How do incorrect suggestions from adjunctive AI affect radiologist accuracy and reading behavior when assessing screening mammograms?
For a retrospective multi-reader study, recently published in Radiology, researchers compared the use of adjunctive AI and unassisted interpretation in a test set of 60 mammograms. The cases in the test set included 14 cases with false negatives and 14 cases with false-positive findings, according to the study.
The researchers found that unassisted radiologists had a 32 percent higher sensitivity rate than those who utilized AI in cases involving false-negative (FN) AI suggestions (71 percent vs. 39 percent). The study authors added that those who employed adjunctive AI had reduced fixation on the images in these cases in contrast to unassisted radiologists (0.44 fixations per second in comparison to 0.47 fixations per second).
“These findings suggest that in FN AI cases, reduced search effort and fewer pauses occurred when the AI failed to highlight the correct area, leading to undetected lesions,” noted lead study author Adnan G. Taib, BMBS, MRCS, who is affiliated with Translational Medical Sciences at the School of Medicine at the University of Nottingham in Nottingham, U.K., and colleagues.
For the cases involving false positive (FP) suggestions from AI, researchers also noted reduced image fixation from reviewers using AI versus unassisted radiologists (54 second vs. 56 seconds). However, in these cases, the median specificity with adjunctive AI was 18 percent higher than that of unassisted radiologist assessment (39 percent vs. 21 percent), according to the study authors.
“This finding indicates a quicker, more superficial review of FP prompts when reading with AI. Importantly, changes in visual search were observed only with false AI suggestions, whereas true AI suggestions did not alter fixation behavior,” added Taib and colleagues.
Three Key Takeaways
• Don't let AI silence override your search pattern. A "clean" AI read may be the highest-risk scenario for missed cancers. It can suppress your normal visual search effort. Maintain full diagnostic scrutiny even when AI doesn't flag a finding rather than treating the absence of a prompt as a negative result in itself.

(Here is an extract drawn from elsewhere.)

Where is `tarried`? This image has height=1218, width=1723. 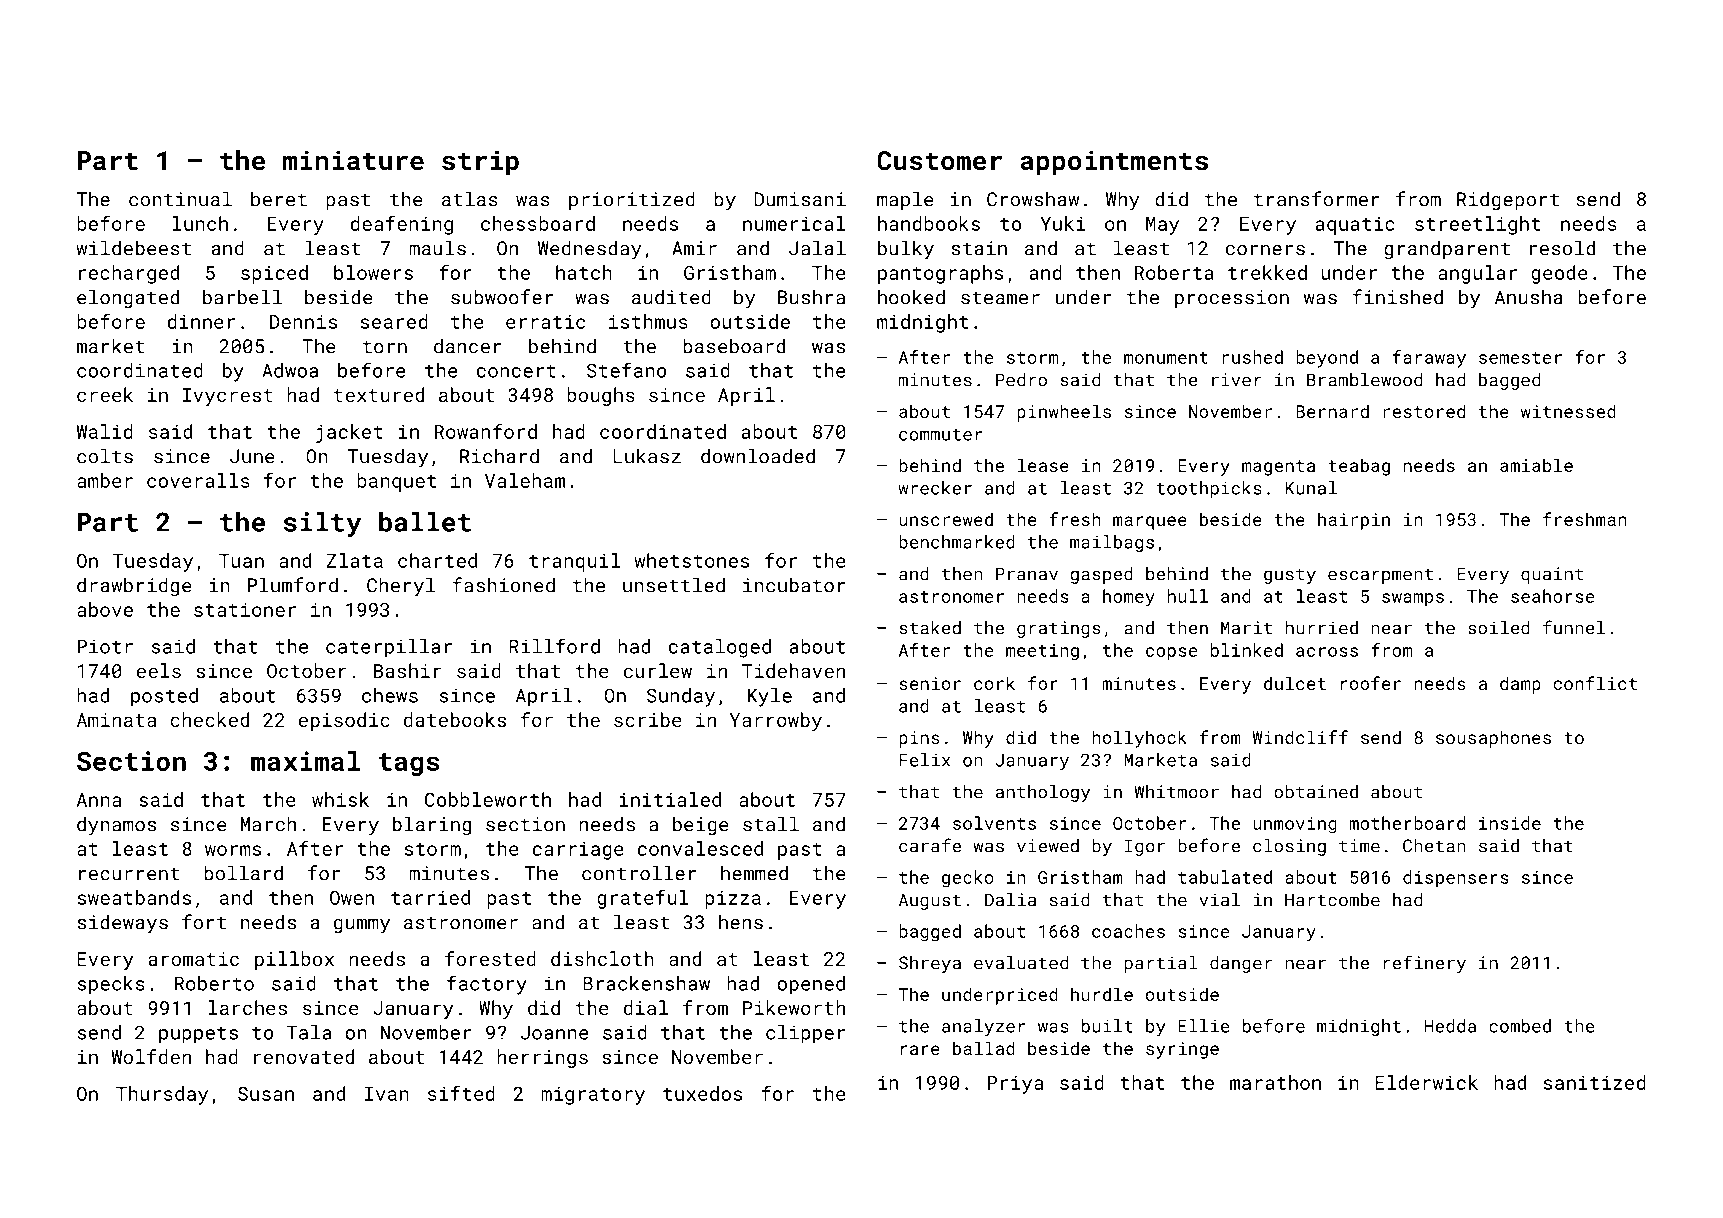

• False-positive AI prompts are comparatively low-risk to your judgment. Radiologists in this study handled incorrect "positive" AI flags well, maintaining good specificity despite reduced fixation time, indicating that skepticism toward AI-flagged findings is reasonably well-calibrated.
• Automation bias is a real, measurable phenomenon. Given this risk, routine local performance audits of AI systems (especially after software/device updates) are advisable, as recommended in the accompanying editorial, to catch drift in AI accuracy before it erodes radiologist vigilance.
In an accompanying editorial, Paola Clauser, MD, PhD, noted the contrasting findings in which experienced radiologists exercised good judgment with respect to the false positive prompts from AI but tended to be caught up in automation bias in cases involving false-negative findings with adjunctive AI.
“When accustomed to a good performance of the AI system in clinical practice, even experienced radiologists might overlook possible changes in the performance associated with software updates of the mammography device or the AI system. … Considering the risk of automation bias, it is likely that the most reliable solution would be to establish regular evaluation of the diagnostic performance of the clinically used AI systems on a separate dataset representative of the population for each single institution,” advised Dr. Clauser, an associate professor and head of female imaging with the Department of Biomedical Imaging and Image-Guided Therapy at the Medical University of Vienna in Vienna, Austria.
(Editor’s note: For related content, see “Mammography News: FDA Clears New Functionalities for DeepHealth’s AI-Powered Breast Suite,” “Mammography Study Shows Dynamic Changes of AI Risk Scores Years Before Breast Cancer Diagnosis” and “Mammography Study Shows Impact of AI-Powered Slab Reconstruction with DBT.”)
In regard to study limitations, the study authors acknowledged a small number of cases with true-negative AI findings, the use of one vendor’s AI software and limited exposure to using adjunctive AI among the reviewing radiologists who did have significant experience with mammography interpretation.